We also examined the influence of 3435C>T MDR1 polymorphism on the dose and blood concentration of immunosuppressive drugs. Our analysis demonstrated that patients with the CC genotype for MDR1 3435C>T polymorphism received lower doses of CsA than carriers with the CT and TT genotypes. Regarding the average drug concentration in the blood, we did not observe differences between the distribution of genotypes for MDR1 3435C>T polymorphism. Again, the analysis of correlations with C/D ratio showed no significant differences.

von Ahsen et al. found no effect of the MDR1 3435C>T polymorphism on dose-adjusted CsA trough concentrations or rejection incidence in stable renal transplant recipients, suggesting that MDR1 3435C>T polymorphism is not the major determinant of CsA efficacy in renal transplant patients [25]. In addition, a meta-analysis conducted among renal transplant recipients showed that 3435CC carriers require a higher dose of CsA to achieve target therapeutic concentrations compared to 3435TT carriers, especially in the Asian population, and especially during the early and middle time periods after renal transplantation [26].
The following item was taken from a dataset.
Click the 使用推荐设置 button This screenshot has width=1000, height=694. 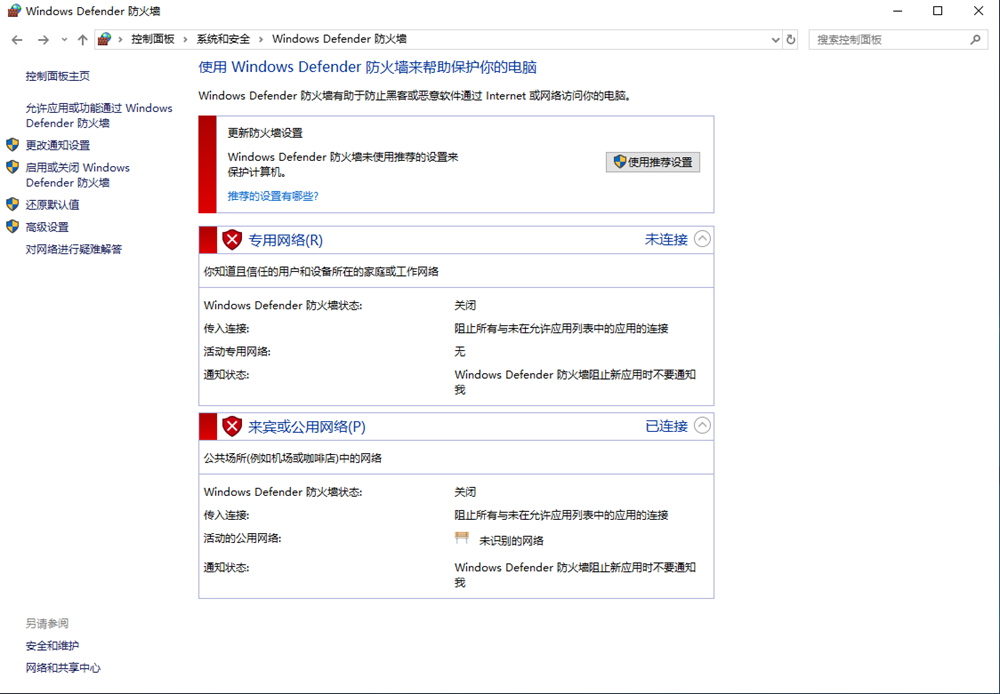653,162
Another study found no significant correlation between CsA trough concentrations or dose requirements with the MDR1 and the CYP3A5*1 genotypes [27]. Similar results were obtained by Ashavaid et al., who concluded that MDR1 polymorphism does not influence CsA dose requirements, but it may be useful in therapy based on tacrolimus [28]. A meta-analysis performed by Jiang et al. found no correlation between the SNP 3435C>T in the MDR1 and pharmacokinetics of CsA, but suggest that ethnic differences are possible [29].

Conclusions

The characterization of CYP3A4*1B and MDR1 polymorphisms cannot provide useful guidance for individualizing CsA dosages in renal transplant patients by indicating the optimal dose of these drugs without exposing patients to possible adverse effects, associated mainly with nephrotoxicity. Furthermore, the few studies that have focused on the interaction between MDR1 and CYP3A4 polymorphisms on CsA in renal transplant patients provided insufficient data. A combination of CYP3A4/5 and MDR1 genotypes might a better predictor than any single gene. Hence, further studies on the gene-gene interactions that affect drug pharmacokinetics may be helpful to understand the complex mechanism of the above interaction, and to translate this knowledge to determining individual patient needs for immunosuppressive therapy.